**Document segment**
········

The star and executive producer of The Recruit is done with playing sweet high schoolers.
There’s a man with a machete in Noah Centineo’s tree.
“Like 35 yards away from me, a guy’s in a tree just casually chopping off branches,” the actor tells Tudum — quite calmly, in fact. He’s realized the man is neither a crazed fan nor an intrepid paparazzo. He’s a gardener. Potential crisis averted.
Miami-born Centineo is no stranger to attention. After breaking out big-time as sweet high school boyfriend Peter Kavinsky in the To All the Boys trilogy, he headlined rom-coms Sierra Burgess Is a Loser and The Perfect Date, and he starred in DC Comics blockbuster Black Adam. Now, he stars as unlikely CIA operative Owen Hendricks in Netflix action thriller series The Recruit.

But he’s not just the star — Centineo is both leading man and executive producer in the project, in which he plays a recent law school grad who unearths a major “graymail” case during his first week working as a lawyer for the CIA. A woman claiming to be a former intelligence asset threatens to release state secrets unless Owen helps release her from jail. (Graymail, by the way, is not quite as serious as blackmail, but a national security risk nonetheless.) Although Owen seemingly stumbles through the investigation, he keeps getting things right. He’s a smart and loyal guy just following his gut, and that gets him far (much to the chagrin of his older co-workers).

········

**Work order 1**
Reproduce the Noah Centineo profile word for word, from "The star and" up to and including "Potential crisis averted.".
**Work order 2**
Pick up the Noah Centineo profile after its last sentence and keep writing it.

········

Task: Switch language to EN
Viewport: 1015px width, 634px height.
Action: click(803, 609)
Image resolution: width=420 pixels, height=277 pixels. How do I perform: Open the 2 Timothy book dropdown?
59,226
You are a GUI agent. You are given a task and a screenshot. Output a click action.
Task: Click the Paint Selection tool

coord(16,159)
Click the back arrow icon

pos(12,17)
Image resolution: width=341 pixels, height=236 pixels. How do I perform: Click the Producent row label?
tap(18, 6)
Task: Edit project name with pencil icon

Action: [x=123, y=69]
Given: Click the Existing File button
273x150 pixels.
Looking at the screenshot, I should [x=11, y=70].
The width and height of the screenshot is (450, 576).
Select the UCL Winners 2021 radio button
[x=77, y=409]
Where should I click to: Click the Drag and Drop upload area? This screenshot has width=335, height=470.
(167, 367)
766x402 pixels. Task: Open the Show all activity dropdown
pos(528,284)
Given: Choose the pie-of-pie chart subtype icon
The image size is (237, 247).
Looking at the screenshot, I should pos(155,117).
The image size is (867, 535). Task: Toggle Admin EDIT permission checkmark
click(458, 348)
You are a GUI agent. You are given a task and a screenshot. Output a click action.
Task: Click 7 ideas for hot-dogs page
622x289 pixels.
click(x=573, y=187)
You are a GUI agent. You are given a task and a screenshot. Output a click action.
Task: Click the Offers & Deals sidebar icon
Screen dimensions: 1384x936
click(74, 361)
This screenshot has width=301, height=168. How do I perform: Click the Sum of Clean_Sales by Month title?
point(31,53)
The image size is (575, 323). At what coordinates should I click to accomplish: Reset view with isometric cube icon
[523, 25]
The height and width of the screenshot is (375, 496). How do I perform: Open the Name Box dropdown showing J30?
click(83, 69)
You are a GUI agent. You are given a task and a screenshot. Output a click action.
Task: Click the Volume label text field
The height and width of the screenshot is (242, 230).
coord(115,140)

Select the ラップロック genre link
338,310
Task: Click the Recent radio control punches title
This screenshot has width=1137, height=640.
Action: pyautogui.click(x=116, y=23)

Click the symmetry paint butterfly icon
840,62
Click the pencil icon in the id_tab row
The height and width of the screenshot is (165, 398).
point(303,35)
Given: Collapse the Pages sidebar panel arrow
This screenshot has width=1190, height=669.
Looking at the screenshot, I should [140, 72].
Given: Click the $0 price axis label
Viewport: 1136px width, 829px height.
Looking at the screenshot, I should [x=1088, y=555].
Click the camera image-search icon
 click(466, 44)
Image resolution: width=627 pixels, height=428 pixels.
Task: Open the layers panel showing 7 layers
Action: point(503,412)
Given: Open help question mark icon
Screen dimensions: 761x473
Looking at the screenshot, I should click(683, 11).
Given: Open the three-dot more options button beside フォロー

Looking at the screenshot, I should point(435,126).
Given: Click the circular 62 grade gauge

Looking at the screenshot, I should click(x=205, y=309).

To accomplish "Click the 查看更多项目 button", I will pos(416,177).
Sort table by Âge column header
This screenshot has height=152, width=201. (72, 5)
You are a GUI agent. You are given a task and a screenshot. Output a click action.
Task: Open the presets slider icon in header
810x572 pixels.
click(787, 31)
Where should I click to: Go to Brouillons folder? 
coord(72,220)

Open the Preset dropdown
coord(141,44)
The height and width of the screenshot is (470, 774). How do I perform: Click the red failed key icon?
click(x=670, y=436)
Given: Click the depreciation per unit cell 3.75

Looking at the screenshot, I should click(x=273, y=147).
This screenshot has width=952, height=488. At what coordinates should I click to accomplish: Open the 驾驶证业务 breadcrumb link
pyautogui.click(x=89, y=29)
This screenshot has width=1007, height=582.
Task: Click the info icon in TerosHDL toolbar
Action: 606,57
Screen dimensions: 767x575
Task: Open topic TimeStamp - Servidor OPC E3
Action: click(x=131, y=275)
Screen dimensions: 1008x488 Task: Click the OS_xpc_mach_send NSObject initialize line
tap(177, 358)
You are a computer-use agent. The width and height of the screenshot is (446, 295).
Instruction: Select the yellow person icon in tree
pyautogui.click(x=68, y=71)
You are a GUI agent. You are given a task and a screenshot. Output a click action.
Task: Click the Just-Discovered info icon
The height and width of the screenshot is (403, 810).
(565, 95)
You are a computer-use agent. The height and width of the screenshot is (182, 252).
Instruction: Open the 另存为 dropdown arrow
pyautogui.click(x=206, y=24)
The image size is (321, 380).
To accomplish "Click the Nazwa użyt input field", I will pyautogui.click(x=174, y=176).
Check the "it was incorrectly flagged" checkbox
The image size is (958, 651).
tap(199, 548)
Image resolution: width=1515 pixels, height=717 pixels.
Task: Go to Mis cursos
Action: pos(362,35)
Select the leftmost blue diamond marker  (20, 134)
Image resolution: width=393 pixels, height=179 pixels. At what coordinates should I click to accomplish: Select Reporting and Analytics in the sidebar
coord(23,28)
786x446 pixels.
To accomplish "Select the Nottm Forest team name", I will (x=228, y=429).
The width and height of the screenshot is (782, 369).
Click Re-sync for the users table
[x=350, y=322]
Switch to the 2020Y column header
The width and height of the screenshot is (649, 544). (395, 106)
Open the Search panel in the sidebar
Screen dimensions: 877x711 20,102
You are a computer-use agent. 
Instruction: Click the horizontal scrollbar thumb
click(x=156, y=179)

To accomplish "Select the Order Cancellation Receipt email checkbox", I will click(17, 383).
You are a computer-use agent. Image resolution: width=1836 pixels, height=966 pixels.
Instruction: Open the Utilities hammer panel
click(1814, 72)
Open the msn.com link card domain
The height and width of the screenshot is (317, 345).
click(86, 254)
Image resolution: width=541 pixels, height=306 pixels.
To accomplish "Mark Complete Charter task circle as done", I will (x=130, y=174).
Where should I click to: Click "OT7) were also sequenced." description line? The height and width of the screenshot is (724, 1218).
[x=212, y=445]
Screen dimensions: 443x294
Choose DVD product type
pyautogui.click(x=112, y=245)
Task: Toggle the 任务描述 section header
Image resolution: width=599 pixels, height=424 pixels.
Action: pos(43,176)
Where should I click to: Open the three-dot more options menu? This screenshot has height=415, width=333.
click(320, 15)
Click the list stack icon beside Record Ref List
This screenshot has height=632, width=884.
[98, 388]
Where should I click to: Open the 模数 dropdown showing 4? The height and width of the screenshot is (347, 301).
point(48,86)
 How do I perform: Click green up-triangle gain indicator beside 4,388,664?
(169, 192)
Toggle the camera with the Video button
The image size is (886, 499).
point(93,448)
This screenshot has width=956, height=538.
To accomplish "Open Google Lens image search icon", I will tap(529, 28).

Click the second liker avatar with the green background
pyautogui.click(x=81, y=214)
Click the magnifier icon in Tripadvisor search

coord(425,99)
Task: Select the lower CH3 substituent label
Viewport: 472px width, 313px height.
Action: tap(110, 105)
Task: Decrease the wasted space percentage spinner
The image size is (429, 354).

········

**Output 1**
The star and executive producer of The Recruit is done with playing sweet high schoolers.
There’s a man with a machete in Noah Centineo’s tree.
“Like 35 yards away from me, a guy’s in a tree just casually chopping off branches,” the actor tells Tudum — quite calmly, in fact. He’s realized the man is neither a crazed fan nor an intrepid paparazzo. He’s a gardener. Potential crisis averted.

**Output 2**
Centineo was 22 when he became the internet’s collective object of affection in To All the Boys I've Loved Before (TATB). Much like on-screen love Lara Jean (Lana Condor), fans found his golden retriever energy and soulful stare irresistible. (Thankfully in The Recruit, he graduates from teenager to mid-20s, his IRL age: “I’m out of high school. We’re growing up, people, and it’s fantastic! I’m psyched for it,” he raves.) And as much as he appreciated (and still appreciates) the universal love, it’s a strange phenomenon to suddenly be recognized everywhere you go.
“Having people who don’t know you know your face is not inherently organic. It's not found in the animal kingdom,” Centineo tells Tudum over the phone a few weeks ahead of his new show’s big launch. “It’s cool, and it’s quite interesting too.”
The lack of privacy, however? It’s not been great. “But it's also given me so many different opportunities that I never would have had. I never would have seen so many different places and met so many different people and experienced different cultures,” he says. “It’s kind of like meditation, right? You just have to be the observer. You’ve got to sit there and watch everything.”
It would’ve been easy for Centineo to follow the heartthrob route. But one of his revelations over the past four years is realizing that he wants to take advantage of all the doors that have opened for him.
“I had no problem being an ‘internet boyfriend.’ It was a really incredible time in my life to have done something that impacted so many different people across the planet,” he says of his post-TATB fame. “I mean, what an opportunity to be involved in something that will bring nostalgia to people!”

Now he’s trying to take advantage of even more opportunities that have come his way — like both starring in and executive-producing The Recruit. In fact, he’s the one who first brought creator Alexi Hawley’s script to Netflix and helped develop the story.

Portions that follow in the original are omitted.